Jake sits on the edge of the bed watching me as I get ready.

“Daryn’s a couple of blocks from here, so I should be back pretty quick.”

He runs a hand through his short hair. “Are you nervous?”

“Nervous doesn’t even begin to cover how I’m feeling.”

Without thinking, I walk to him and give him my lips, as if my body remembers what he wants. “I’ll be back soon.”

I hop in the car and make the short drive to Daryn’s. Daryn walks outside and meets me by my car before I even get a chance to step out.

“Everything okay?” he asks.

“Yeah, I think it’s going to be alright.”

“That was pretty intense.”

“You’re telling me.”

“And that guy? How did he take the news?” Daryn asks, his voice laced with concern.

“To say he was surprised is an understatement, but he’s anxious to meet her. How did the girls do?”

“Lily was a little wound up, but they talked me into buying them some new app on the iPad and they’ve been engrossed in it ever since.
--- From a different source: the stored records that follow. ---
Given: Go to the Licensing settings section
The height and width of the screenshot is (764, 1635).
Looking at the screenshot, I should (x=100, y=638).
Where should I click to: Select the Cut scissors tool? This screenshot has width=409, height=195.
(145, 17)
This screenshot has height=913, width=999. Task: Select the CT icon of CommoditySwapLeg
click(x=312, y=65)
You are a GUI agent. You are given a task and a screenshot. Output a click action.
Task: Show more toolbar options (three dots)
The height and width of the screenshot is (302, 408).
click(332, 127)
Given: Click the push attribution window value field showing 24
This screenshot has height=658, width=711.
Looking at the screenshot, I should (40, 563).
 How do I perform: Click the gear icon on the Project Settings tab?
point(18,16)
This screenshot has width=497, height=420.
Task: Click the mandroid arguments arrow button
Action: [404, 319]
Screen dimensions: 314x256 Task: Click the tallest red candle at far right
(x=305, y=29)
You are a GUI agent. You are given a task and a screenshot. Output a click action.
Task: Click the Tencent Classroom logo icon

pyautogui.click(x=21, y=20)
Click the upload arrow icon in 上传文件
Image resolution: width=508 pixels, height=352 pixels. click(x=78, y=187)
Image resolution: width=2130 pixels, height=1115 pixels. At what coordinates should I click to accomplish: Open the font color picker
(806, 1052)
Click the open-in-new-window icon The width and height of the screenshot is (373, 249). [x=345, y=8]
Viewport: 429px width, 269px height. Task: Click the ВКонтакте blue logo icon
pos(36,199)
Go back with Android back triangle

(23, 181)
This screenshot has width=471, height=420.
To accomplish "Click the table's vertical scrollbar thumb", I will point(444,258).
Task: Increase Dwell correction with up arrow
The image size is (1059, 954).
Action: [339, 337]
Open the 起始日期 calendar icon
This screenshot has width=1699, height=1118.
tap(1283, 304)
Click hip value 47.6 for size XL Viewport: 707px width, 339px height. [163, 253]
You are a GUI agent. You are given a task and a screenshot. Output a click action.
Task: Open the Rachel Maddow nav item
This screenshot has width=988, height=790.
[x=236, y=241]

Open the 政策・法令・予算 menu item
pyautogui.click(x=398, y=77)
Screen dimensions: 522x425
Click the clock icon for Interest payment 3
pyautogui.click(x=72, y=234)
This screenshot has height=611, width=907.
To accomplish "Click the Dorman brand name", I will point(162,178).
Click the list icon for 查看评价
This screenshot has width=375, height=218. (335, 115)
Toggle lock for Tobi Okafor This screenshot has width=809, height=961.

Listen, are you sure everything's okay? That guy seemed...”

“I’ve known Jake since I was fifteen. We have a lot of history and a lot we need to work out. When he showed up unannounced, I’m sure it was to work some of that out, but then you were there, and he had no idea who you were.”

“Alright, June, just be careful. I’m worried about you. You let me know if you need anything. Yeah?” he asks turning towards the house, “I’ll grab Lily.”

Lily races out of the house, her dark hair bounces off her shoulders. “Hey, Mom. Can I meet him now?” she asks as soon as she sees me. I smile, both excited and nervous for her.

“Yeah, baby. Let’s go meet your daddy.” I smile at her and then meet Daryn’s eyes, “Thank you,” I mouth to Daryn. He gives me a lift of his chin, and closes the door to his house behind him.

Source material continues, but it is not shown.